In children and adolescents with NF1, soft-tissue sarcomas account for roughly 8% of malignant tumors [1]. Smooth muscle leiomyosarcomas account for 10-20% of all diagnosed sarcomas. Primary bone leiomyosarcoma is extremely rare, accounting for less than 0.1% of all primary bone tumors [8]. Primary bone leiomyosarcoma was never reported in NF1.

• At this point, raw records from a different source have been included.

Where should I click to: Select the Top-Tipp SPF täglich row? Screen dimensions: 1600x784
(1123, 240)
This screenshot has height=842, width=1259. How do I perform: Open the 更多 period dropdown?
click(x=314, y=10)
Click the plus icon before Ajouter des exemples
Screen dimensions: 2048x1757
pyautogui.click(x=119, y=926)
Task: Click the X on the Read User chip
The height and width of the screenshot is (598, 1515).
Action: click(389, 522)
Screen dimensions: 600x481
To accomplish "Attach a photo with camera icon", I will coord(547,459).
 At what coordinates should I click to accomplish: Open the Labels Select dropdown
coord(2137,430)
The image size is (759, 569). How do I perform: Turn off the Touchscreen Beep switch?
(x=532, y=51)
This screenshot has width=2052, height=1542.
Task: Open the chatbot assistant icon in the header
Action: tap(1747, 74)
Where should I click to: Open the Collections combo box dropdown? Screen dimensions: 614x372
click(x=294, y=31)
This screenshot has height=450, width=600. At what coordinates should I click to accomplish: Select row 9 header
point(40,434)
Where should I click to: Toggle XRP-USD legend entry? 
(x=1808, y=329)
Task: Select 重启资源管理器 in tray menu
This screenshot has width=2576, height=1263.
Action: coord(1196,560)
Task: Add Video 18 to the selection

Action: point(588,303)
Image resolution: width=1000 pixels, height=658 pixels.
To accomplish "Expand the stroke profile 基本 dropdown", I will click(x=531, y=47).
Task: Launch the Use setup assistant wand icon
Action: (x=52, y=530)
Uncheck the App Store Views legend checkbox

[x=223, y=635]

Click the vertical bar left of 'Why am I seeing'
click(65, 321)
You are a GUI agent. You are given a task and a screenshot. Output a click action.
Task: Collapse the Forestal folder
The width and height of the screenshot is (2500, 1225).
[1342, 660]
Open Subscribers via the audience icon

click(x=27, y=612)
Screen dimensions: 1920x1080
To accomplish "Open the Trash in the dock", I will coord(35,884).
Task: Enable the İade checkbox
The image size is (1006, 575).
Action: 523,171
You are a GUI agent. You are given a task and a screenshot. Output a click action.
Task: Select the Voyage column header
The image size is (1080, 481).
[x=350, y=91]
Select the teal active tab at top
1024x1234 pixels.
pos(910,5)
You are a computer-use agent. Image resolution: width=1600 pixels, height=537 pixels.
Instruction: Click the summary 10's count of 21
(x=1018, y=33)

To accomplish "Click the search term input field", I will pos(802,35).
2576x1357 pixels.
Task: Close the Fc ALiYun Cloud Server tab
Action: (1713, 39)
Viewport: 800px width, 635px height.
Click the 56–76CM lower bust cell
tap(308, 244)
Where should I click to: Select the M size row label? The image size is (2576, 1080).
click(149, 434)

The different localizations of leiomyosarcomas reported in NF1 patients were intracranial, liver, hand, sciatic nerve, pelvis, and bladder [7,9]. Afşar et al. summarized NF1 patients developing rare tumors from 1989 until 2013. The results generated by the literature search summarized the clinical characteristics of 43 patients with NF1 and somatostatinoma, eight patients with osteosarcoma, and 15 patients with leiomyosarcomas, which were found at different locations, including the sciatic nerve, liver, bladder, and intestine [10]. Compared to Zöller et al. [7], they reported only two cases of leiomyosarcoma amongst 70 patients with NF1. A recent study conducted in 2020 by Landry et al. [9] on 1607 patients with NF1 found 666 (41.4%) patients who developed other neoplasms in addition to neurofibromas. Among the patients in the study group, 285 (17.7%) developed sarcomas, and only two (0.1%) developed leiomyosarcoma. This different localization illustrates the need to be aware of potential leiomyosarcoma in NF1. Many studies report and prove that wide local excisions of the mass, followed by radiation therapy, are the most accepted treatment method [5].

Conclusions

This case can be added to the few reported cases in the literature describing leiomyosarcomas in patients with NF1. It raises the voice that examining the patients routinely and considering leiomyosarcoma in the differential diagnosis is crucial to getting a better outcome. It highlights that physicians should be perceptive that there is a possibility of malignant tumors in NF1 patients and their histological characteristics and prognosis. Understanding the different presentations and the early establishment of an accurate diagnosis can be advantageous in commencing timely management and reducing morbidity and mortality.